That didn’t take long.
Just days after enterprise IT provider F5 Networks disclosed critical vulnerabilities in its software, researchers say hackers have exploited one of the bugs in attempted intrusions.
“Starting this week and especially in the last 24 hours … we have observed multiple exploitation attempts against our honeypot infrastructure,” researchers from security firm wrote in a blog post Thursday. The situation escalated over the weekend, with proof-of-concept exploits posted to Twitter that make it easier to take advantage of the bug.
Government agencies and big corporations alike use the F5 software, known as BIG-IP, to manage data on their networks. The vulnerability documented by NCC Group could allow an attacker to execute code remotely on a system and delete data. It is one of a slew of BIG-IP flaws that F5 revealed on March 10. Security fixes are available.
“The attackers are hitting multiple honeypots in different regions, suggesting that there is no specific targeting,” Rich Warren, principal security consultant at NCC Group, wrote in an email. “It is more likely that they are ‘spraying’ attempts across the internet, in the hope that they can exploit the vulnerability before organizations have a chance to patch it.”
It was unclear whether the exploitation NCC Group observed went beyond the simulated “honeypot” networks erected by the firm to include intrusion attempts at other organizations. Nor was it clear who was exploiting the flaw. But the F5 vulnerabilities amount to another crucial security issue for organizations already dealing with the widespread exploitation of bugs in Microsoft Exchange Server.

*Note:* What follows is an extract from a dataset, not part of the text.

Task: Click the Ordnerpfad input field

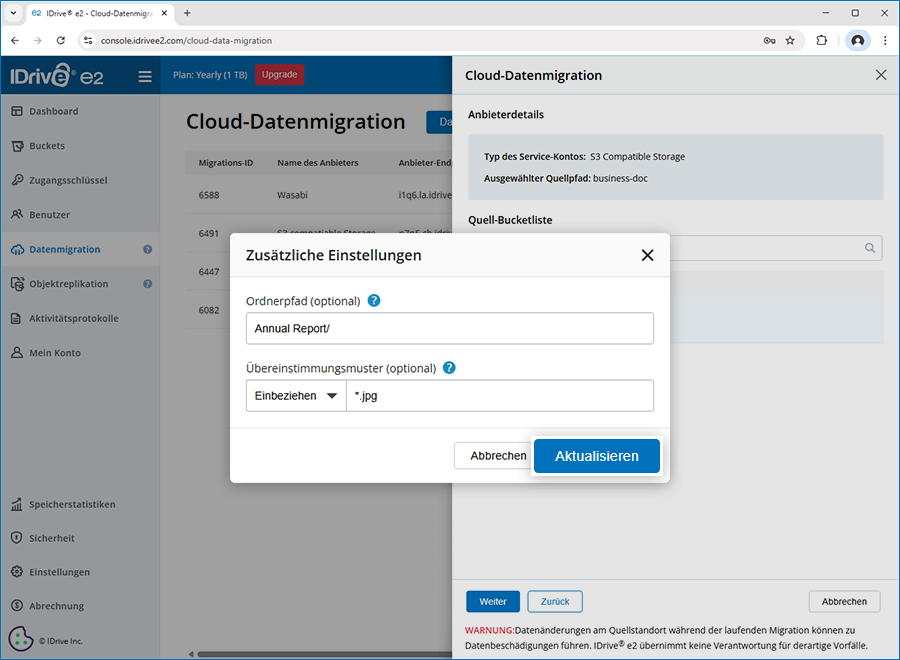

Bad Packets, a Chicago-based threat intelligence provider, reported mass online scanning for the F5 vulnerability being exploited, as Bleeping Computer and Threatpost noted.
“We are aware of attacks targeting recent vulnerabilities published by F5,” Rob Gruening, a spokesman for F5, said in an email Monday. “As with all critical vulnerabilities, we advise customers update their systems as soon as possible.”
This is not the first time that F5’s BIG-IP software has been at the center of high-profile hacking attempts. The Department of Homeland Security’s cybersecurity agency said last July that it had responded to two hacking incidents at U.S. government and private-sector organizations that exploited a flaw in the software.